O material ainda apresenta medidas apresentadas pelo CNJ para a redução dos impactos da doença no sistema socioeducativo durante a pandemia e informa se os estados as adotaram. Entre elas, destaca-se a elaboração de ações coordenadas entre as áreas da saúde, assistência social, educação, cultura e segurança pública para proteção e segurança da comunidade socioeducativa (18 estados e o Distrito Federal alegaram ter adotado alguma medida nesse sentido); higienização e cuidado nas unidades de atendimento (16 estados e o Distrito Federal alegaram ter adotado); e ações de proteção para os profissionais que atuam no socioeducativo, que, em razão do deslocamento para o trabalho, ficaram mais expostos à contaminação pelo vírus (16 estados e o Distrito Federal alegaram ter adotado).
Entre os desafios que precisam ser enfrentados, o relatório ressalta alguns, como a necessidade de aprimoramento das audiências virtuais (um procedimento novo no âmbito da justiça juvenil e que, por isso, apresenta gargalos que podem ocasionar violações de direitos processuais); e a necessidade de fiscalização do atendimento socioeducativo que, por conta da pandemia, passou a ser realizada, em sua maioria, remotamente, comprometendo sua efetividade e, assim, também a garantia da dignidade humana.
O informativo “Disparidades no sistema socioeducativo em tempos de Covid-19”, por sua vez, é uma realização da Afro-Cebrap, financiada pelo Instituto Alana.

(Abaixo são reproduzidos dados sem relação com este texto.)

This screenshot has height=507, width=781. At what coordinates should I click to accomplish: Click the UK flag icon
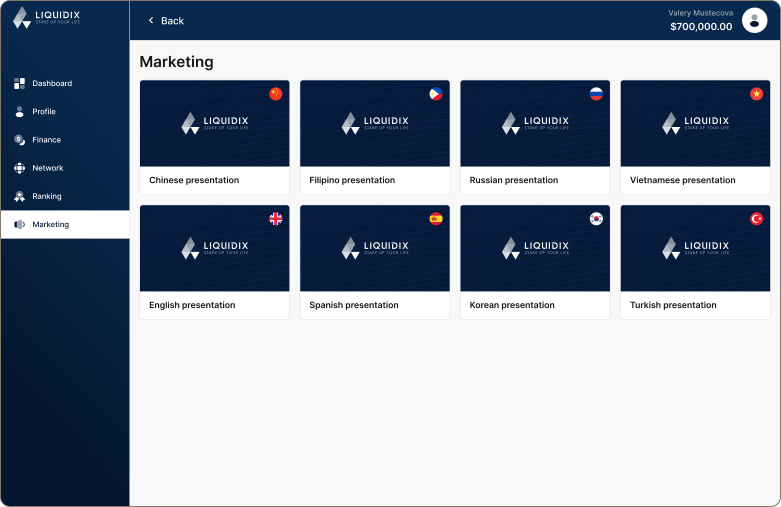(x=276, y=219)
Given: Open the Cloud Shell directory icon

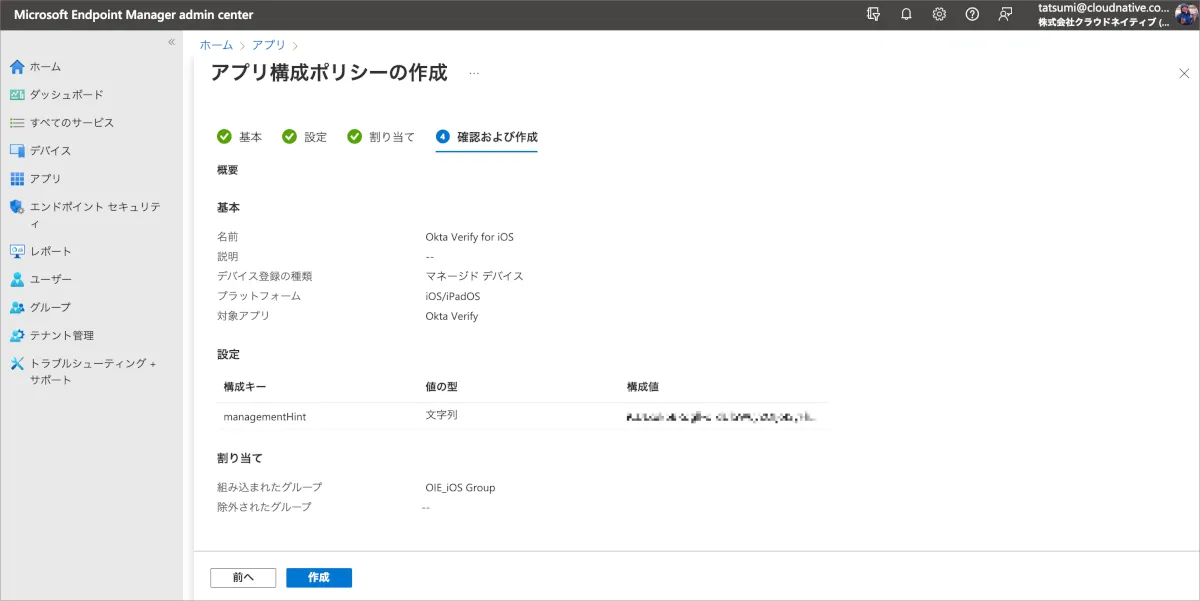Looking at the screenshot, I should click(x=874, y=14).
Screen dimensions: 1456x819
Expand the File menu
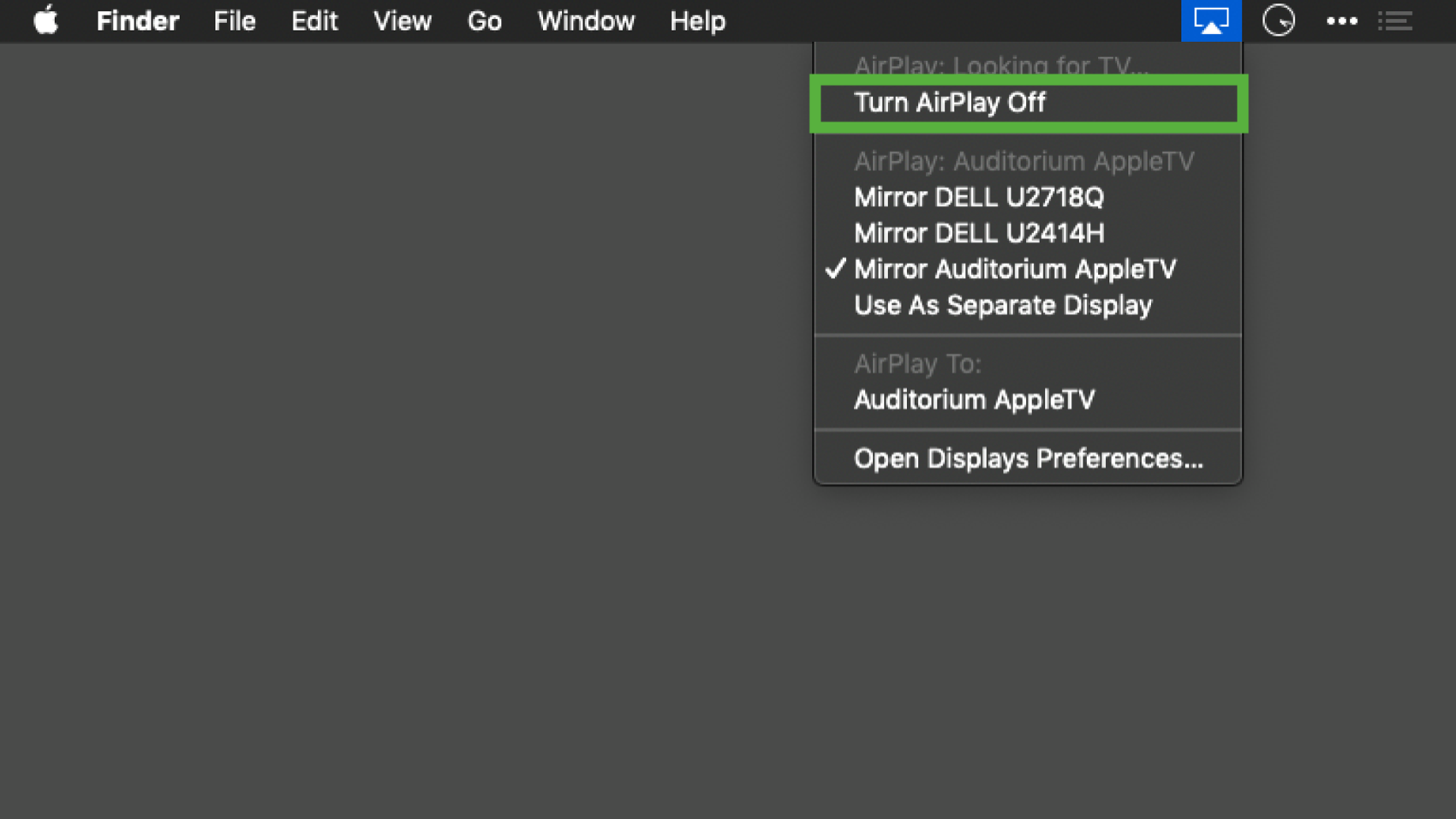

O material procura explorar o cenário da pandemia de Covid-19 a partir dos impactos no sistema socioeducativo e de uma análise do perfil dos adolescentes, principalmente considerando o fator racial.
Dados do Sistema Nacional de Atendimento Socioeducativo (Sinase) de 2019 mostram que 40% dos socioeducandos que cumprem medida de internação são negros. Desde 2013, ano em que começou a ser disponibilizada essa informação no relatório, o número de adolescentes pretos e pardos no sistema socioeducativo sempre foi mais expressivo do que o de outras raças.
Com pontos em comum, ambas as pesquisas destacam problemáticas similares: os dados sobre o sistema socioeducativo são marcados por ausências ou insuficiências. Isto é, os dados ou não são disponibilizados com transparência ou, quando são, desconsideram questões metodológicas para compreender questões de gênero, raça, sexualidade e outros marcadores sociais importantes para o monitoramento da política socioeducativa no Brasil e para a realização de análise e avaliação de políticas públicas.
Por exemplo, o levantamento do Sinase, documento estatal divulgado anualmente que é a principal fonte do panorama do sistema socioeducativo a nível nacional, teve sua última edição em 2019, contando com dados de 2017. Os anos de 2018 a 2021 não contam com levantamentos anuais, o que é destacado pelas duas pesquisas como um ponto grave, visto que impediu o monitoramento do sistema durante um período de muitos riscos, como foi o da pandemia de Covid-19.
“Ambientes de privação de liberdade são lugares de extrema vulnerabilidade, e o Estado tem o dever de zelar pelos direitos de adolescentes nessas condições. Durante a pandemia de Covid-19, um período que acentua essas vulnerabilidades, a ausência de dados e de uma gestão efetiva em nível nacional do sistema socioeducativo demonstram que o Estado não tem cumprido suas obrigações com esses adolescentes. É urgente que dados que considerem marcadores das diferentes adolescências brasileiras – raça, gênero, classe social e sexualidade – sejam disponibilizados e, a partir deles, possa ser pensado, conjuntamente entre Estado e sociedade civil, o aprimoramento da política de atendimento socioeducativo no país”, destaca Pedro Silva, advogado do Instituto Alana.
Os materiais “Covid-19 e Sistema Socioeducativo – Panorama nacional do primeiro semestre de 2020” e “Disparidades no sistema socioeducativo em tempos de Covid-19” estão disponíveis gratuitamente para download (aqui e aqui).